Top of DATASET EXCERPTS

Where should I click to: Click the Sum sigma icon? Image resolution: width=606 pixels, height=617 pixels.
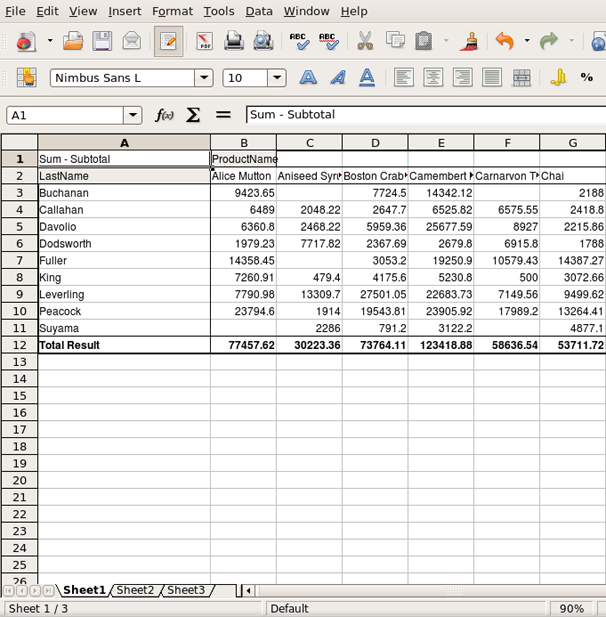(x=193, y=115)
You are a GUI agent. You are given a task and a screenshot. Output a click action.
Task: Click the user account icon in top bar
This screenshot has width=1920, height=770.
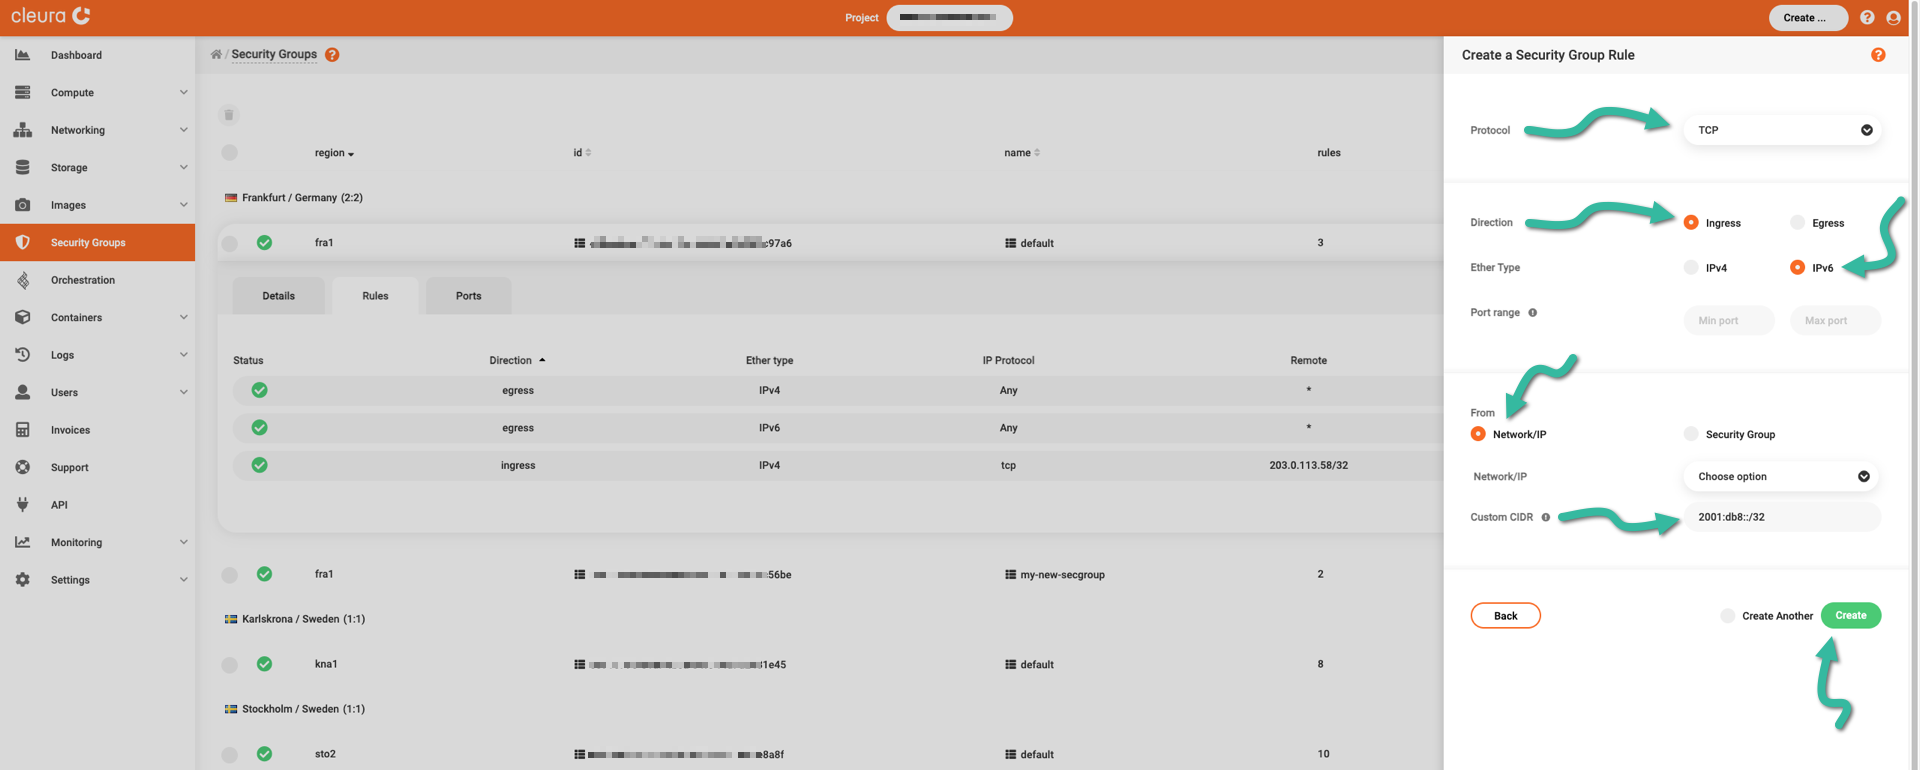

Bottom of DATASET EXCERPTS
Top of DATASET EXCERPTS

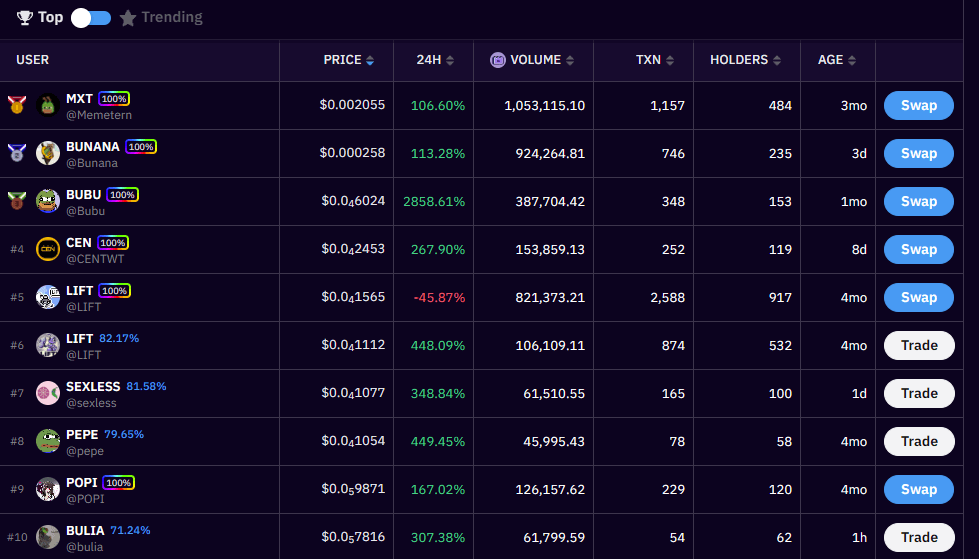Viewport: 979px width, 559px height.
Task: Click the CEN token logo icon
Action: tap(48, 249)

Bottom of DATASET EXCERPTS
Top of DATASET EXCERPTS

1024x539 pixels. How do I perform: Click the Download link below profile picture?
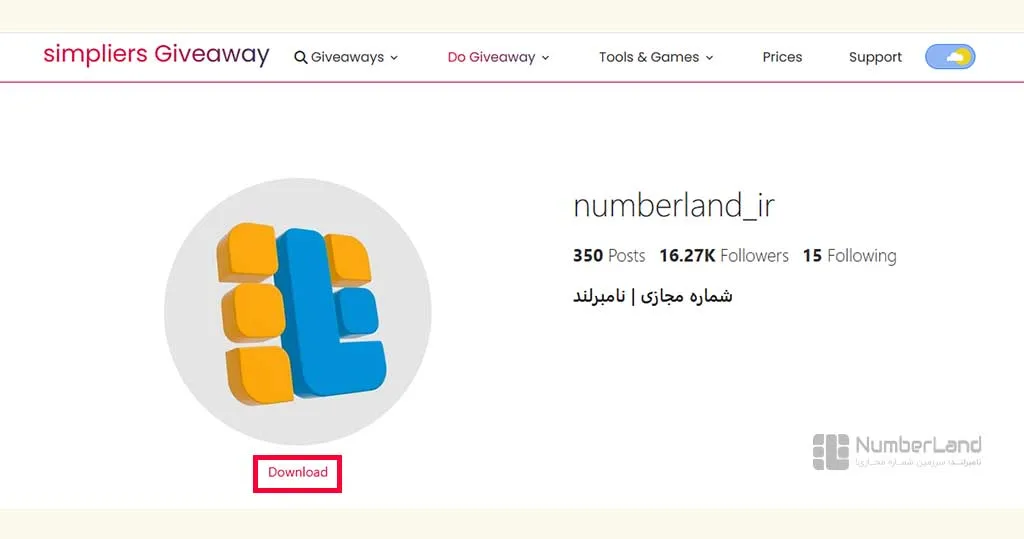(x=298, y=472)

Bottom of DATASET EXCERPTS

## WHAT YOU NEED TO DO:
What do the entries above read from the line containing "Where should I" through the line containing "This screenshot has width=1920, height=770."? Output those lines exactly, both ends included, with the pictures left out.

## FINAL ANSWER:
Where should I click to: Click the Sum sigma icon? Image resolution: width=606 pixels, height=617 pixels.
(x=193, y=115)
You are a GUI agent. You are given a task and a screenshot. Output a click action.
Task: Click the user account icon in top bar
This screenshot has width=1920, height=770.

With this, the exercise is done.